According to a new study, teenagers make poor decisions and engage in risky behavior because, in essence, they get a thrill out of learning from their mistakes.
So why don’t they get the same buzz from learning by trial and error in math class? Apparently, we’ll have to wait for further research to answer that one.
Russell Poldrack, PhD, of the University of Texas at Austin, professor of psychology and neurobiology and director of the university’s Imaging Research Center, collaborated on the study with researchers from UCLA. The results were published online in the journal Nature Neuroscience.
Study subjects ranging in age from 8 to 30 performed a learning task. They were asked to place an abstract image into one of two categories. They were told whether their answers were correct and were given money for each correct answer.
The researchers actually wanted to know how each participant’s brain reacted to “reward prediction error”—the difference between an expected outcome of an action and the actual outcome. “Learning seems to rely on prediction error,” said Dr. Poldrack, “because if the world is exactly as you expected it to be, there is nothing new to learn.”
The researchers used functional MRI to read “positive prediction error signals” in the study participants’ brains as the participants learned the results of their answers and the size of their rewards. “Our results raise the hypothesis that these risky behaviors, such as experimenting with drugs or having unsafe sex, are actually driven by overactivity in the mesolimbic dopamine system, a system which appears to be the final pathway to all addictions, in the adolescent brain,” Dr. Poldrack said.

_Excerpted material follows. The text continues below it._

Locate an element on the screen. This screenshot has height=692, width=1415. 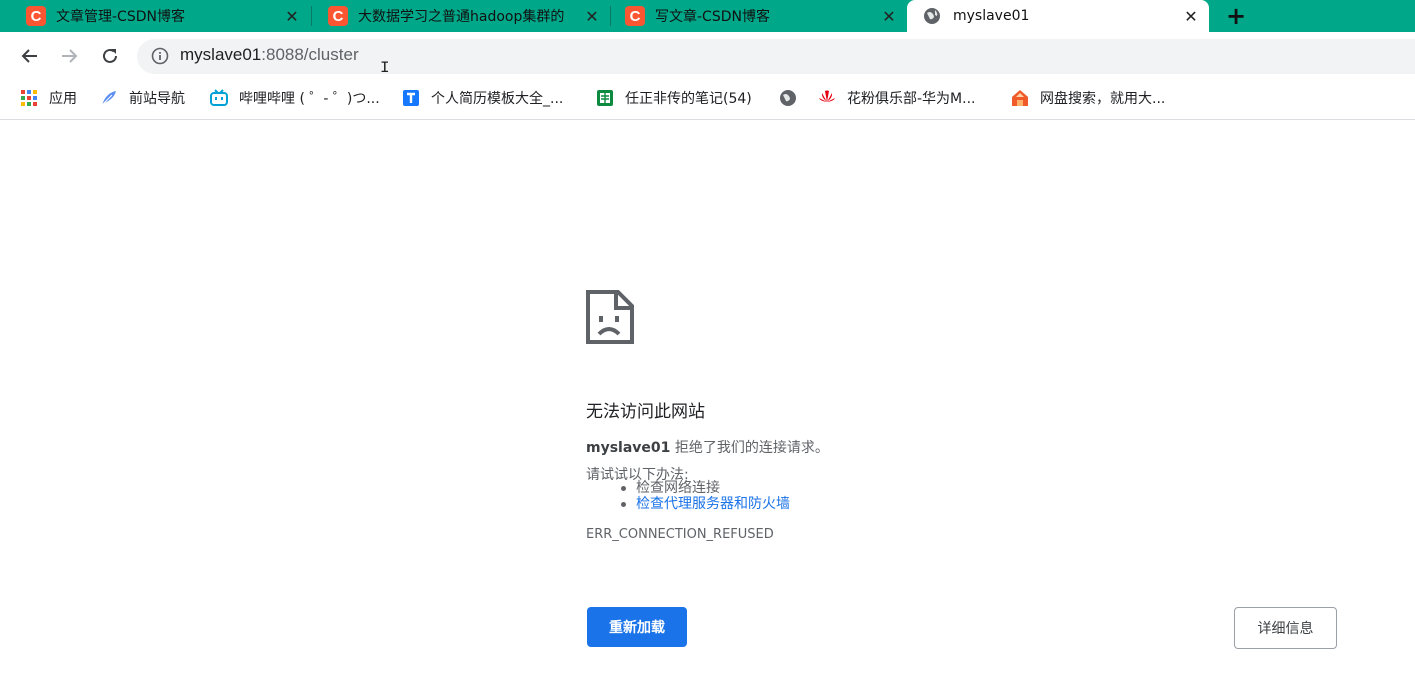
tab-title: 写文章-CSDN博客 is located at coordinates (712, 17).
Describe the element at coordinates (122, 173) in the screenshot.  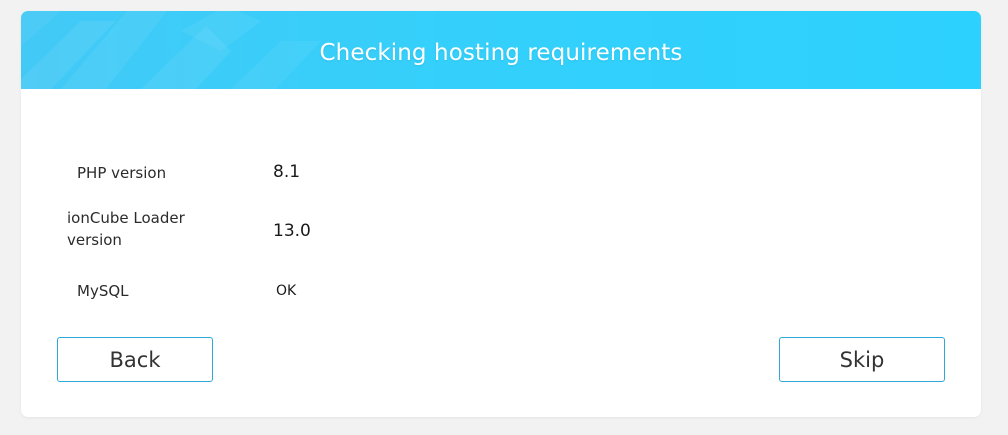
I see `php-version-label: PHP version` at that location.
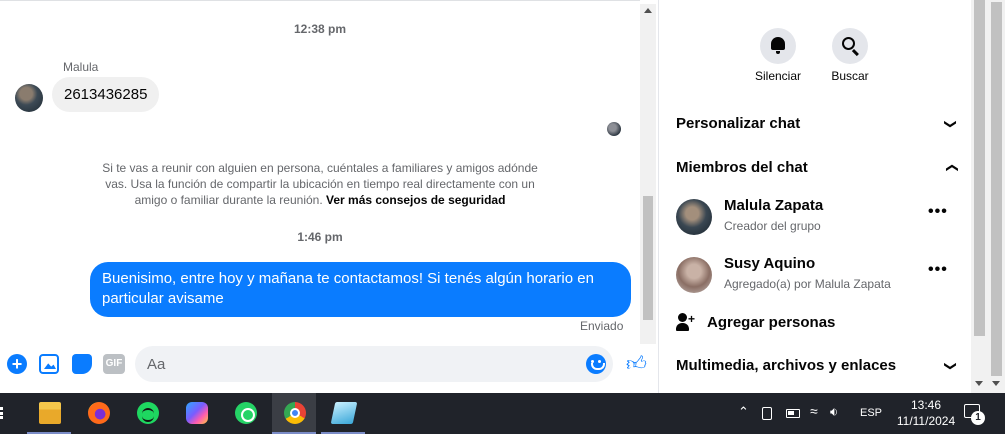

Previous studies have shown that teens tend to be more sensitive to rewards than either children or adults and that dopamine is important for the motivation to seek rewards. Among the age groups in the new study, teens showed the highest spikes in prediction error signals, which probably meant they had the largest dopamine response, according to the researchers.
Basically, the teen response seemed to be: “So if I do this, then that happens? Cool!”
Can teens simply blame their bad decisions on their biology? Said Dr. Poldrack: “That’s a question for the philosophers.”